Model Evaluation: Initially, a 100% identification rate for positive cases was successfully achieved by the model. Subsequently, the FP rates were compared to discern and select the optimal training model. Additionally, within the risk assessment process, risk predictions for test samples were conducted by the ML model, estimating the risk associated with samples affected by various inherited metabolic diseases. These predictions were systematically converted into scores ranging from 0 to 100 via a dedicated risk value mapping algorithm. Distinct risk assessment reference interval was established, guided by the risk score and the disease prevalence specific to each location.
Finally, we used our ML technique to design an easy-to-operate Web-based screening system for neonatal metabolic diseases. This system was specifically designed to assess the risk of specific IMDs in each screening dataset, where high- and low-risk cases were classified as positive and negative, respectively.
3. Results
3.1. Neonatal screening and children with positive diagnosis
In our research, a primary screening of 309,102 neonates led to the identification of 3,608 infants with positive screening results, constituting a positive rate of approximately 1.17%. Further investigation of this group uncovered 398 infants who presented abnormal results during the secondary screening phase, prompting considerations of IMDs. Consequently, NGS was employed in 180 of these cases, to confirm the presence of IMDs.

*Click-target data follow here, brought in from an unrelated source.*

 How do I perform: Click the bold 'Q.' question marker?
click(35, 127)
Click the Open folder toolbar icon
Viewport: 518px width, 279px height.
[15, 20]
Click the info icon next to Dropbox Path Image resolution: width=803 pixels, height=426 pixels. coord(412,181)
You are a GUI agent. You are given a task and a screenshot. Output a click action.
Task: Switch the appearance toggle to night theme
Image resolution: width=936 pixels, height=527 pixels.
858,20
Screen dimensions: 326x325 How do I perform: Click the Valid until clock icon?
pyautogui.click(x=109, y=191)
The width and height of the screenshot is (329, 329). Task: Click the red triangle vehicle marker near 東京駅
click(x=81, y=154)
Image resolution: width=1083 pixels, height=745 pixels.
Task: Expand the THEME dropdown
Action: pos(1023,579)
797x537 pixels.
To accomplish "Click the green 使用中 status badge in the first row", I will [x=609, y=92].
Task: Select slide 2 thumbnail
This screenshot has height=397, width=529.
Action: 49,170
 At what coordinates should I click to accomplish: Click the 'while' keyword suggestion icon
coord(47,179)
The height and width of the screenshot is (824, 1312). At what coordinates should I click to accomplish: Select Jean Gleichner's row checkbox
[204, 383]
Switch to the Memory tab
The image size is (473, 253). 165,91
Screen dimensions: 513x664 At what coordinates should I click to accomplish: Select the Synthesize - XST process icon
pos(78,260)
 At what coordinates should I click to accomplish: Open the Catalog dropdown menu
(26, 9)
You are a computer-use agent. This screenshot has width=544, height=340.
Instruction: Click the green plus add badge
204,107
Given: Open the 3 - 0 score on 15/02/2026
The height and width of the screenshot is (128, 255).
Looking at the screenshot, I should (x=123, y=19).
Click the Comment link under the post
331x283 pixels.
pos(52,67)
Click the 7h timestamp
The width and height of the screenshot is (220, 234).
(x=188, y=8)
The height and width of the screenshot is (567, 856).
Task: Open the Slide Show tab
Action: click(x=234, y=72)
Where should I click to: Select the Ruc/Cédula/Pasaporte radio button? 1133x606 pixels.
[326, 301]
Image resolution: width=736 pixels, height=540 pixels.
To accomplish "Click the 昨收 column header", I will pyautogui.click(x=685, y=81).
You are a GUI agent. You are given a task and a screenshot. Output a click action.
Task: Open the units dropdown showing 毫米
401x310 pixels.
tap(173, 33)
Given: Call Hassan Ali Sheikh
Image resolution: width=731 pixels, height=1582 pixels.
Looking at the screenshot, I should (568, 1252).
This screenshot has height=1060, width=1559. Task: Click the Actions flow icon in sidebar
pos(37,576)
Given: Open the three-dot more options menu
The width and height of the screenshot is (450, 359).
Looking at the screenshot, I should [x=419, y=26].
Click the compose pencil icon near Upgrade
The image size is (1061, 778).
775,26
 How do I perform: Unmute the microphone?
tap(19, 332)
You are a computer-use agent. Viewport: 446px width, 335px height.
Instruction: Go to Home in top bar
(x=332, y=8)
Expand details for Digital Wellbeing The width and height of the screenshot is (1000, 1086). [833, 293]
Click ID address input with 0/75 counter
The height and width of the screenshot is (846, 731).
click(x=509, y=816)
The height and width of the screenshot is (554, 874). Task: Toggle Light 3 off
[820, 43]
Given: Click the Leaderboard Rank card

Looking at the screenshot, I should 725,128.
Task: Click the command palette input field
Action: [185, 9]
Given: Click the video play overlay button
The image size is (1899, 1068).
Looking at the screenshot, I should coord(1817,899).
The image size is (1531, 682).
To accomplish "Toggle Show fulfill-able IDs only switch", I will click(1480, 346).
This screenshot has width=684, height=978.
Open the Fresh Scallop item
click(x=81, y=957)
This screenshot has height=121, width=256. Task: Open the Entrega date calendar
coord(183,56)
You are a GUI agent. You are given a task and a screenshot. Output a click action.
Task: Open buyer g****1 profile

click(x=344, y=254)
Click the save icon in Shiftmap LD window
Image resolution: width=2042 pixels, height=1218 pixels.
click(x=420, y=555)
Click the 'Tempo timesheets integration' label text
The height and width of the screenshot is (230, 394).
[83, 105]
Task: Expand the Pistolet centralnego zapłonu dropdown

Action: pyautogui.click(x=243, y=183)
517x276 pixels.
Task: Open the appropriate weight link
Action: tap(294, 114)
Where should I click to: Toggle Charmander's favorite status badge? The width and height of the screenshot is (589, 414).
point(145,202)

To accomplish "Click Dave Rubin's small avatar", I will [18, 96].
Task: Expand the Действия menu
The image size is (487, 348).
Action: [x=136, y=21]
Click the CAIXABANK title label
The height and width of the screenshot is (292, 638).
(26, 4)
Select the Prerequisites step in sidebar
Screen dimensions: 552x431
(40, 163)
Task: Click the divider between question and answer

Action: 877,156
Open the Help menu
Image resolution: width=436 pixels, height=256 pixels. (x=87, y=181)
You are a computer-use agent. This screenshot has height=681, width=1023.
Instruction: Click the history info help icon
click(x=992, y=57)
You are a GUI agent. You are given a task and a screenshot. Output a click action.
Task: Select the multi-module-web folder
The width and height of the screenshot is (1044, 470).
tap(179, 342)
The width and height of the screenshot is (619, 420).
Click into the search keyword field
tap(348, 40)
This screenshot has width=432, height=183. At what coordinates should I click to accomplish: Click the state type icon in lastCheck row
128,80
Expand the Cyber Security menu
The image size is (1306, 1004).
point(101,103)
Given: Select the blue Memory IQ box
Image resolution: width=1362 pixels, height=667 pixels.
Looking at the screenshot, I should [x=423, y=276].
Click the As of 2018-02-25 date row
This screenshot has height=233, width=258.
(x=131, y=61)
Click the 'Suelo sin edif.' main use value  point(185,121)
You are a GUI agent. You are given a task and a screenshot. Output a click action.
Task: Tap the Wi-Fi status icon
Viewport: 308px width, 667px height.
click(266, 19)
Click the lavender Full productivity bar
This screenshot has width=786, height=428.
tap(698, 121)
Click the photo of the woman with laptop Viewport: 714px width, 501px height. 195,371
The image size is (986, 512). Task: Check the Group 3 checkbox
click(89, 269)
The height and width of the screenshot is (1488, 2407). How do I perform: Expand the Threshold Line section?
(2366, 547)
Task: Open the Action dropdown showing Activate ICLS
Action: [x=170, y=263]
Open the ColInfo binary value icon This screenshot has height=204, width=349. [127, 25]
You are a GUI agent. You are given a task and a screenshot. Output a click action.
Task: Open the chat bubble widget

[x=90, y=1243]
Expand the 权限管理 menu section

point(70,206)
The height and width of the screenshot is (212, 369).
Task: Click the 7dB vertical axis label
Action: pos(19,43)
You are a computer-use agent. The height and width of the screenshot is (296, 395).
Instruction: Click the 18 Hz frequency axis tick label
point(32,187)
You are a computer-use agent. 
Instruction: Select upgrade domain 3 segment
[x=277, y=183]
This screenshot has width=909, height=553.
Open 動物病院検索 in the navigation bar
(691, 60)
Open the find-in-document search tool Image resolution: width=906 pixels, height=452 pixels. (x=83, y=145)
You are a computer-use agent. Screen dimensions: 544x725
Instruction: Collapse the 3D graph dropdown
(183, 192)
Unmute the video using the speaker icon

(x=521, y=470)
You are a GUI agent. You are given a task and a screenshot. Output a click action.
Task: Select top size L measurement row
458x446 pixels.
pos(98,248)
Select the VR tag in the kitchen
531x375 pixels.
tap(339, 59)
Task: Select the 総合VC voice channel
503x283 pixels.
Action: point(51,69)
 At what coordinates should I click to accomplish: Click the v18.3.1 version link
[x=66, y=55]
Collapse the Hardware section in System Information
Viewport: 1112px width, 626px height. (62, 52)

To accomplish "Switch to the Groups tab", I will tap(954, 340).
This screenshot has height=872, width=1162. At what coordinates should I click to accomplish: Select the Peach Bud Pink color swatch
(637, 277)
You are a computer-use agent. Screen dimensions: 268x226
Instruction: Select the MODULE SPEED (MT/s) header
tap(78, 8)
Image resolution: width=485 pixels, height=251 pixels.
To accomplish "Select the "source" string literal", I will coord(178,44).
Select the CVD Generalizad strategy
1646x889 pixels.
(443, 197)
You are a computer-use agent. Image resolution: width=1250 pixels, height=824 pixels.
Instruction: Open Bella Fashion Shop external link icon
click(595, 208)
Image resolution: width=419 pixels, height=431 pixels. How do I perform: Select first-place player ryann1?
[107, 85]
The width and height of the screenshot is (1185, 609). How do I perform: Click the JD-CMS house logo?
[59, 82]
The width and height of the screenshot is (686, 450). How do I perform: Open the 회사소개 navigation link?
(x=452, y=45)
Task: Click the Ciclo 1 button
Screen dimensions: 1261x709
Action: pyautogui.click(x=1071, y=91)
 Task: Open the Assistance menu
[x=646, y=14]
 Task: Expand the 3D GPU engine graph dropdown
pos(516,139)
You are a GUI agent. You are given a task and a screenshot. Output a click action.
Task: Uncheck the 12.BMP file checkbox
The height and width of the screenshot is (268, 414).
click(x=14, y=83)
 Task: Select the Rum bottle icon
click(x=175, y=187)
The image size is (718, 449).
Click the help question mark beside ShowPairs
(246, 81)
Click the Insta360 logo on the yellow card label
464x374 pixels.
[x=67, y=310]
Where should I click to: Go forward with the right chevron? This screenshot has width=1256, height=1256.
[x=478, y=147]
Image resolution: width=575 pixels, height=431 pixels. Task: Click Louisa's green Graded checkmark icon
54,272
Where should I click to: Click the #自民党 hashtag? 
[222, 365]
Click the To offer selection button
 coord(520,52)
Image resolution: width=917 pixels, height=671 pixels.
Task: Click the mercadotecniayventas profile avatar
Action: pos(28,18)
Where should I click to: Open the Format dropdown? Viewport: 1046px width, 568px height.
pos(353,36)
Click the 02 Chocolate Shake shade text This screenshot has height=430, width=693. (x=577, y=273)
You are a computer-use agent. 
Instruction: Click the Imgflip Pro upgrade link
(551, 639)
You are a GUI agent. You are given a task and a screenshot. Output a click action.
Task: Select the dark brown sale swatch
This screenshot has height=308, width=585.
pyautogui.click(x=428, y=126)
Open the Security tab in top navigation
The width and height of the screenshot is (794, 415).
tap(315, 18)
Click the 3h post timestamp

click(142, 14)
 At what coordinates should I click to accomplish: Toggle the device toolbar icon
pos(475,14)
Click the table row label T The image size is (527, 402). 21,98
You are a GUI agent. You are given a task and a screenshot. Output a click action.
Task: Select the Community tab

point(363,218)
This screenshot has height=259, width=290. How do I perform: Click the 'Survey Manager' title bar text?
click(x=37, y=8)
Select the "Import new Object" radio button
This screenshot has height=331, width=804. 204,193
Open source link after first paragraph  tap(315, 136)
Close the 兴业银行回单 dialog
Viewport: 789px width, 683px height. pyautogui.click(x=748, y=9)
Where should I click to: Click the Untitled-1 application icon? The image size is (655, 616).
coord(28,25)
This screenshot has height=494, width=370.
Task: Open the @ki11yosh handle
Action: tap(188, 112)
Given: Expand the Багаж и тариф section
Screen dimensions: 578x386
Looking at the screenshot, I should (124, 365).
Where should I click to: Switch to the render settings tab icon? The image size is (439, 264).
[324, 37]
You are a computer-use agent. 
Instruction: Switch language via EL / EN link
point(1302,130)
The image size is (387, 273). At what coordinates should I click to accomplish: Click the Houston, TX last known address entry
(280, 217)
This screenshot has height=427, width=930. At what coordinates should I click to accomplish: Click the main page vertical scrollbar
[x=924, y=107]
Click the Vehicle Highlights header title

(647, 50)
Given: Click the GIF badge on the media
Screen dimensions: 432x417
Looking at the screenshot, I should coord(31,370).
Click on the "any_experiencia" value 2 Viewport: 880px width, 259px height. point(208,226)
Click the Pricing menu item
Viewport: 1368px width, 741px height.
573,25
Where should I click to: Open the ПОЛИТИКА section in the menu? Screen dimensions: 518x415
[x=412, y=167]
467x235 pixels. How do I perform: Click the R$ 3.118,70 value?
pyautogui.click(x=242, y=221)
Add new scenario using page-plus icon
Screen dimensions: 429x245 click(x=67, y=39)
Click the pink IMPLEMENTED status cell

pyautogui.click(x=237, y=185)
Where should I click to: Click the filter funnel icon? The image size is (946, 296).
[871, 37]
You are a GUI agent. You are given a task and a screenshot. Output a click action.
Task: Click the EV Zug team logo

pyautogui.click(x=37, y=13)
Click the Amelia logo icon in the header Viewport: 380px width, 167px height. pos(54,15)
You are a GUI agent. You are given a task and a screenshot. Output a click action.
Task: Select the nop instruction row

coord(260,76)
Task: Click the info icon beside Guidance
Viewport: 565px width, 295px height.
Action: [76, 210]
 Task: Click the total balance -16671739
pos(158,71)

The results showed that 152 out of 180 patients who underwent NGS testing were positive for IMDs, of which 72 were homozygous or compound heterozygous mutations and the other 80 were heterozygous carriers. The results of our neonatal screening displayed a broad spectrum of metabolic disorders, encompassing 16 types of IMDs. These included phenylalanine hydroxylase deficiency (PAHD, 23 cases), tetrahydrobiopterin deficiency (BH4D, 1 case), primary carnitine deficiency (PCD, 30 cases), methylmalonic acidemia (MMA, 6 cases), short-chain acyl-CoA dehydrogenase deficiency (SCADD, 8 cases), Isobutyryl-CoA dehydrogenase deficiency (IBDD, 9 cases), 3-methylcrotonyl-CoA carboxylase deficiency (3-MCCD, 41 cases), 3-hydroxy-3-methylglutaryl CoA lyase deficiency (3-HMGD, 4 cases), neonatal intrahepatic cholestasis caused by citrin deficiency (NICCD, 3 cases), citrullinemia type I (CIT-I, 8 cases), hypermethioninemia (HMET, 9 cases), 2-methylbutyryl-CoA dehydrogenase deficiency (2-MBDD, 4 cases), medium-chain acyl-CoA dehydrogenase deficiency (MCADD, 3 cases), glutaric acidemia type II (GA-II, 1case), ornithine transcarbamoylase deficiency (OTCD, 1 case), and argininemia (HARG, 1 case) (Figure 2). Other IMDs were not found in our study.
Figure 2.
Number of patients with inherited metabolic diseases identified by next-generation sequencing. A total of 152 patients were confirmed to be positive for inherited metabolic diseases, covering a diverse spectrum of 16 types of inherited metabolic diseases. ML, machine Learning; TP, true-positive; PAHD, phenylalanine hydroxylase deficiency; BH4D, tetrahydrobiopterin deficiency; PCD, primary carnitine deficiency; MMA, methylmalonic acidemia; SCADD, short-chain acyl-CoA dehydrogenase deficiency; IBDD, Isobutyryl-CoA dehydrogenase deficiency; 3-MCCD, 3-methylcrotonyl-CoA carboxylase deficiency; 3-HMGD, 3-hydroxy-3-methylglutaryl CoA lyase deficiency; NICCD, neonatal intrahepatic cholestasis caused by citrin deficiency; CIT-I, citrullinemia type I; HMET, hypermethioninemia; 2-MBDD, 2-methylbutyryl-CoA dehydrogenase deficiency; MCADD, medium-chain acyl-CoA dehydrogenase deficiency; GA-II, glutaric acidemia type II; OTCD, ornithine transcarbamoylase deficiency; HARG, argininemia; PHE, phenylalanine; CIT, citrulline; MET, methionine; ARG, arginine; C0, free carnitine; C3, propionylcarnitine; C4, butyrylcarnitine; C5OH, 3-hydroxy (OH) isovalerylcarnitine; C6, hexanoylcarnitine; C8, octanoylcarnitine; C10, decanoylcarnitine; C12, dodecanoylcarnitine; C14, myristoylcarnitine; C14:1, myristoleylcarnitine; C14:2, tetradecadienoylcarnitine.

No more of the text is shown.